Plus de soixante ans après leur jumelage, Tarbes et Huesca continuent de faire vivre leurs relations. À l’occasion des fêtes de la ville espagnole, Pascal Claverie s’est rendu ce week-end à Huesca avec une délégation d’élus tarbais. Le maire a notamment évoqué de nouvelles pistes de coopération entre les deux villes.
Le maire de Tarbes, Pascal Claverie, s’est rendu ce week-end à Huesca, en Espagne, pour participer à l’ouverture des fêtes de la ville. Accompagné de plusieurs élus Tarbais, il a retrouvé son homologue Lorena Orduna et évoqué les liens qui unissent les deux villes depuis plus de 60 ans, mais aussi les projets qui pourraient encore les rapprocher.
Un jumelage qui perdure
Dans son discours, Pascal Claverie a rappelé que les relations entre Tarbes et Huesca ne datent pas seulement de leur jumelage officiel. « Déjà, il y a deux siècles, sur la place du Marcadieu, nos villes fourmillaient d’échanges au rythme du commerce des mules venues d’Aragon » a-t-il rappelé. Le maire Tarbais a surtout insisté sur la nécessité de faire vivre cette proximité à travers de nouveaux échanges. « Nous allons, c’est certain, prolonger les échanges culturels, sportifs et éducatifs » a-t-il déclaré, se réjouissant notamment de voir « nos enfants venir en voyages scolaires ».
Vers une collaboration renforcée
Lors de sa venue à Tarbes, Lorena Orduna avait proposé à son homologue de préparer un dossier dans le cadre du POCTEFA. Ce programme européen soutient les projets de coopération transfrontalière entre la France, l’Espagne et Andorre, notamment pour développer durablement les territoires concernés.

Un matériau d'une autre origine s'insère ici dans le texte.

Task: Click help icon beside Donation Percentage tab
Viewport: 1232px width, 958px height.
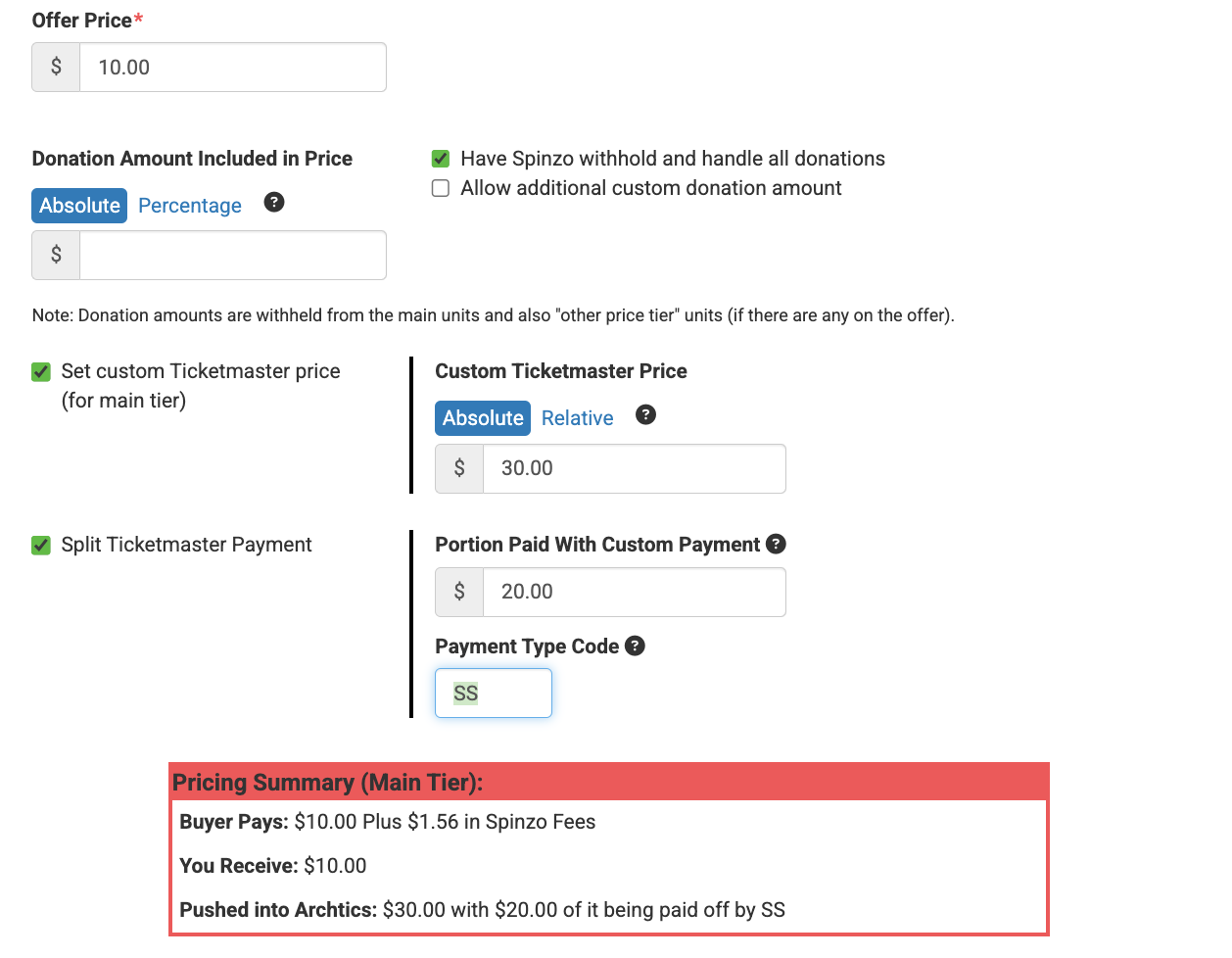Action: point(274,203)
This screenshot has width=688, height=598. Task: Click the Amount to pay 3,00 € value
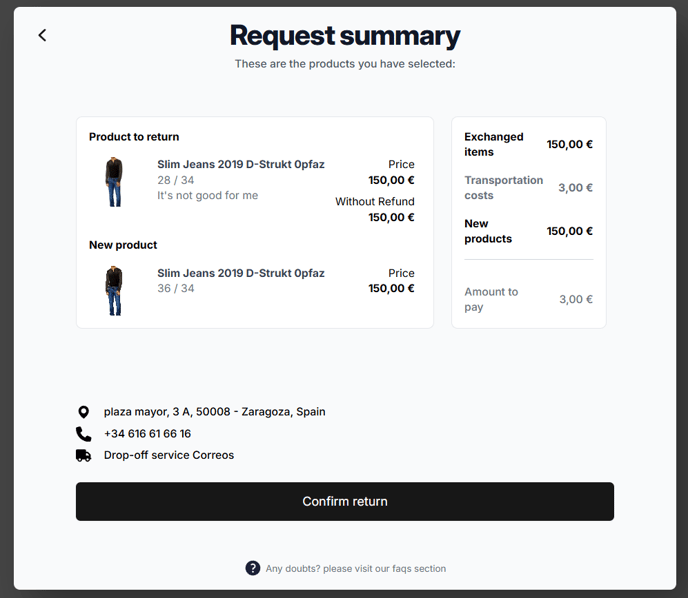[x=576, y=299]
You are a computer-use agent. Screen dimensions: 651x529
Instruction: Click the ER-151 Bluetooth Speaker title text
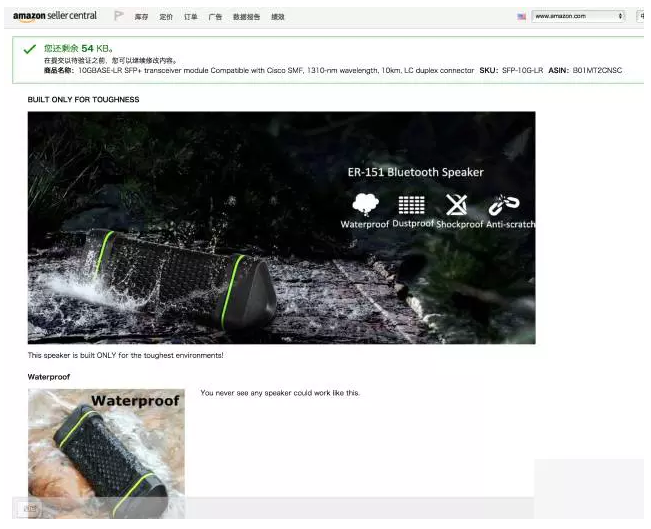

Il pourrait ainsi permettre aux deux villes de concrétiser de nouvelles initiatives communes. « Je vous dis oui ! » a répondu Pascal Claverie. L’élu souhaite notamment profiter de cette coopération pour « approfondir les liens et la coopération économique, développer ensemble des innovations, rapprocher nos recherches universitaires et faire naître de nouvelles activités et de nouveaux emplois ».
Des liens qui s’étendent au-delà des frontières
Pour Pascal Claverie, cette volonté de rapprochement dépasse les seules relations entre les deux municipalités. « Nous ne sommes pas de ceux qui veulent fermer les frontières avec l’Espagne, ni vous exclure de l’espace Schengen » a-t-il lancé. « Les défis que nos pays rencontrent sont collectifs, et ils sont nombreux. Ils ne peuvent que se résoudre ensemble ».
Le maire de Tarbes a également évoqué, en fin de discours, l’histoire de sa mère, Angela Blanco, arrivée en France après avoir fui la guerre civile espagnole. Un récit personnel qui fait écho à son attachement à l’Espagne, matérialisé par sa détention de la nationalité espagnole, permise par la loi espagnole sur la mémoire démocratique.
Devant les élus de Huesca, Pascal Claverie a finalement conclu son discours en résumant simplement : « Vive Tarbes, vive Huesca, vive l’Espagne ».